16 Ekim 2009 Cuma

KUR'AN ve MECİD

KUR’AN:”İnna nahnünezzelna alelKur’ane tenzihen”biz size Kur’anı siz olarak indirdik. Kur’ anı kerimin anlamını sadece Arapça karşılığı Türkçesi ile bilmek Kur’anı biliyorum manası ifade etmez. Esasta Kur’an Allahçadır. Allahçaya misal insandır, insanda konuşan Kur’andır. Ve LEDÜNİ, CİFİRİ, MATEMATİK, SEMANTİK anlamlarda olmakla ancak mana verebilmeye hak kazanabilirsiniz. Oda yine Hakkın takdirindeki Hak tarafından temizlenmiş kişilere vabestedir, ancak onlar Kur’ana el sürebilir. ”La yemessehu illel mutahharun”anlamı Hakkın temizlediği kişileri bildirir. İşte bu temiz kişiler İNNA ’daki insanı bulabilirler.
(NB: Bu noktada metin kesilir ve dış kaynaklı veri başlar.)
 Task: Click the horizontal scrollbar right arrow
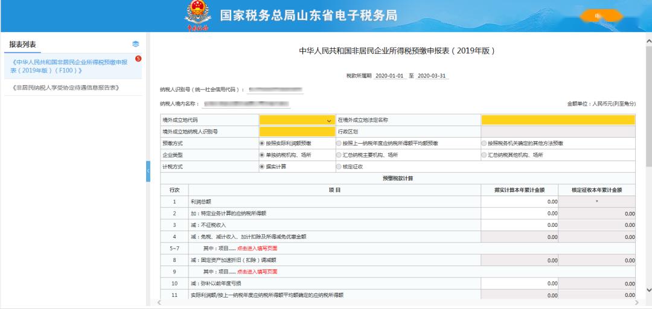639,303
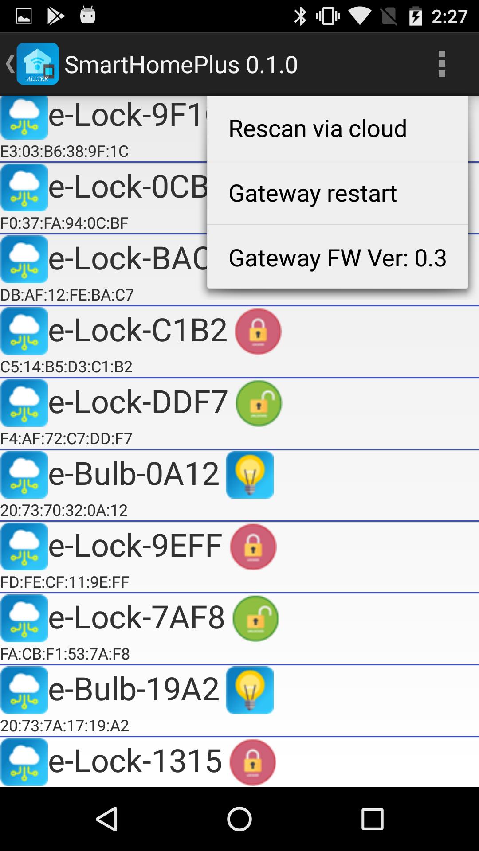This screenshot has height=851, width=479.
Task: Open the e-Lock-7AF8 device entry
Action: (240, 628)
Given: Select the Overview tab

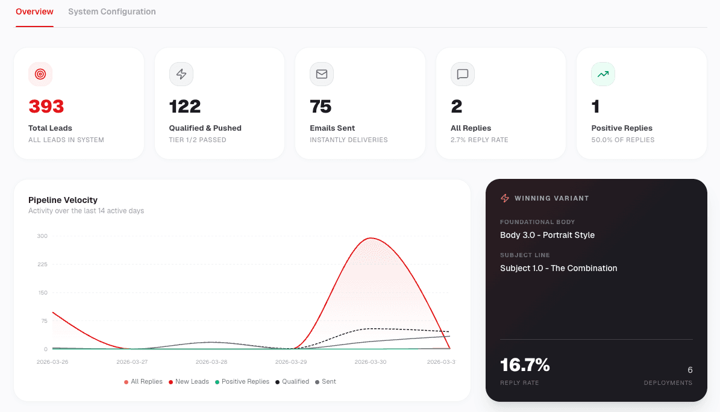Looking at the screenshot, I should (34, 11).
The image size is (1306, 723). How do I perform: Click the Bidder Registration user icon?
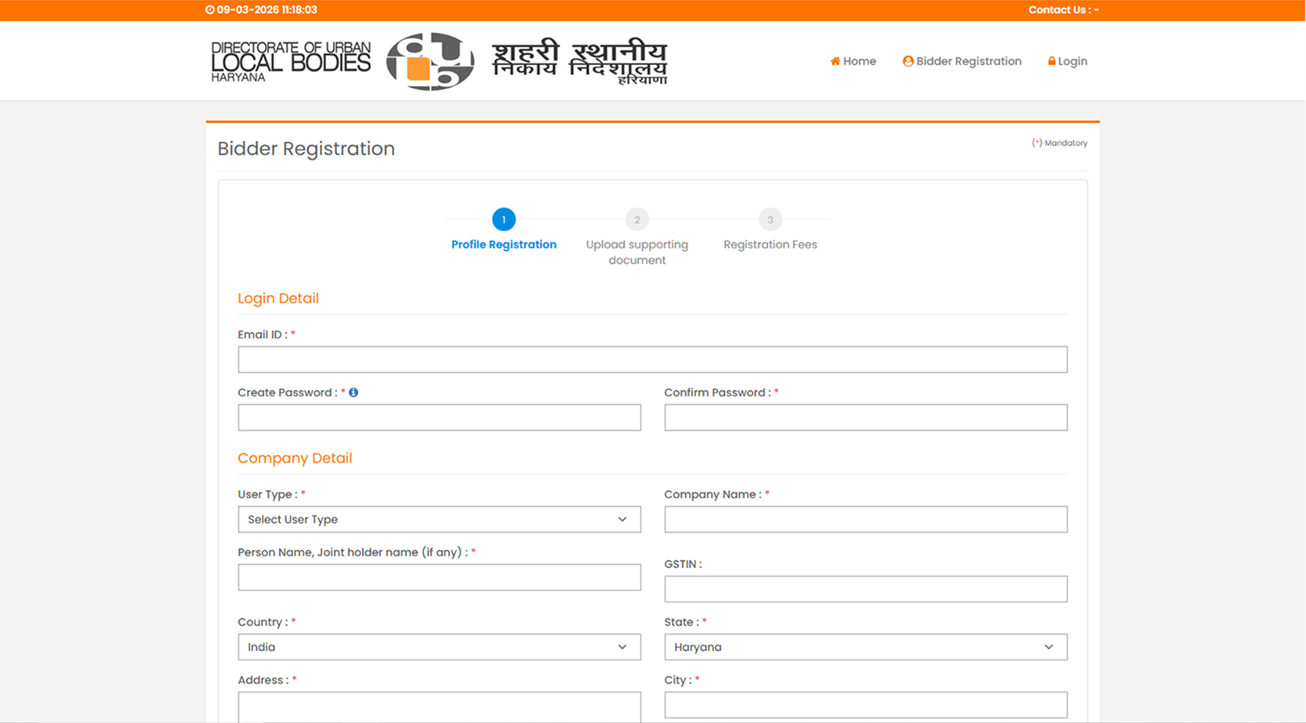click(x=908, y=61)
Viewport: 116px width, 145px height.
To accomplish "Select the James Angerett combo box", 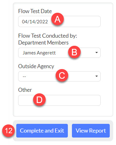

Dar anlayışlar”cunub olanlar el süremez”der. Tabiî ki abdestimizi almak mecburiyetindeyiz. Kurani sadadi anlayış ve ilmi tevil ancak Hakkın temizlediği“mutahhirukum tathira” ayeti ile müjdelenmiş hakkın temizlediği kişilerin Kur’ ana vereceği manalardır. Kur’anı kerim envarı risalettir kime verilmiş ise ancak o kuranı söyler ve halka esasını öğretir, sahiplik ne hikmetse her asırda bu kişilere verilmiştir.
Fatır 32.”Biz Kur’anı seçtiğimiz insana miras kıldık”Kur’an anlayışın senle Kuran olsun. Kur’an Al-lahın kitabı ise sana ait değil demektir. “BENLE KUR’AN”dersen sahipliğin seninle olur ve bu anlayışı vücudunda bulur kendini konuşan Kur’an olarak Hakka mal edersin. Ey Allahtan gelen Allaha bu habli metin dönülü iplikçik vasfınla şu andada anlamış olursun. Allah böyle imali şekli fizik yapı şekli ile ko-nuşur. Yeterki kelamullah olan kendini ve içindeki tevhidi birlik mananı tanı. Ey batından zahire gelen manayı kur’an insan. Yine”BATINDA KALIRSA ONU TENZİL denir”buyuruyor. Ümmete dağvet gibi tenzildedir. Henüz İLMİ LEDÜNİ ANLAMLI KUR’AN SİZLERE MANACA NUZUL ETMEMİŞ OLUP TENZİLDE KALDIĞIDIR. ARAR ARZU EDER ÇALIŞIRSAN KUR’AN TENZİLDEN NUZUL EDİP SENİN KALBİNE GELECEK-TİR. İşte bu OLAYLI TEVHİDİ GELİŞTEKİ KURANI ANLAMANDA yine esasta MANAYI KURANDIR. TEF-SİR veya BEYAN, hele MEAL ANLAM hiç değildir. Yani O ALICILIKTA DEĞİLSEN KUR’ANIN MANASI TENZİLDEDİR, SANA İNMEMİŞTİR. ÇEKİÇİLİĞİNDEKİ CAZİBEN NASİBİNDİR UNUTMA! Yine “Kur ’an, tenzilden ne zamanki inerek zahire çıkar o zaman ona ittibağ vacip olur”buyrulur. Yani TENZİLDE Kİ SOYUT MANAYI ALARAK SOMUTİ MELEKAT MANA ANLAYIŞINA ÇIKARIP İLMİN TEĞVİL şekli ile ANLAR ve ANLATILIRSANIZ, O ZAMAN ONA TABİĞ OLMAN VACİPTİR. Bunun için 2 yol vardır. Bu UYGULAMALARI FARK ve TEMYİZ EDERSENİZ ancak MANAYI KUR’AN SİZİNLE OLACAKTIR. Olaya İŞTİRAKÇİSİNİZ, DIŞARIDA OLMAYAN İNSAN HER YERDE ve OLAYDA VARDIR. Kendince ayetini yorumla, aksi halde“FETTEBİ’İ KUR’ANE”ayetine KENDİN TABİ OLMAMIŞ, BAŞKASININ YORUMUNA UYMUŞ OLURSUN. Kısaca Kur’ana tabi ve onu kararlarsa-nız lisana, söze gelmeyecek mananın kalbine aksiyle ayeti kerimeyi tenzil etmiş ve size düşen anlam-larını almış olursunuz vacibiyetini emretmektedir. Bu olaylarda melekat güçlerin iş başında olmasıdır.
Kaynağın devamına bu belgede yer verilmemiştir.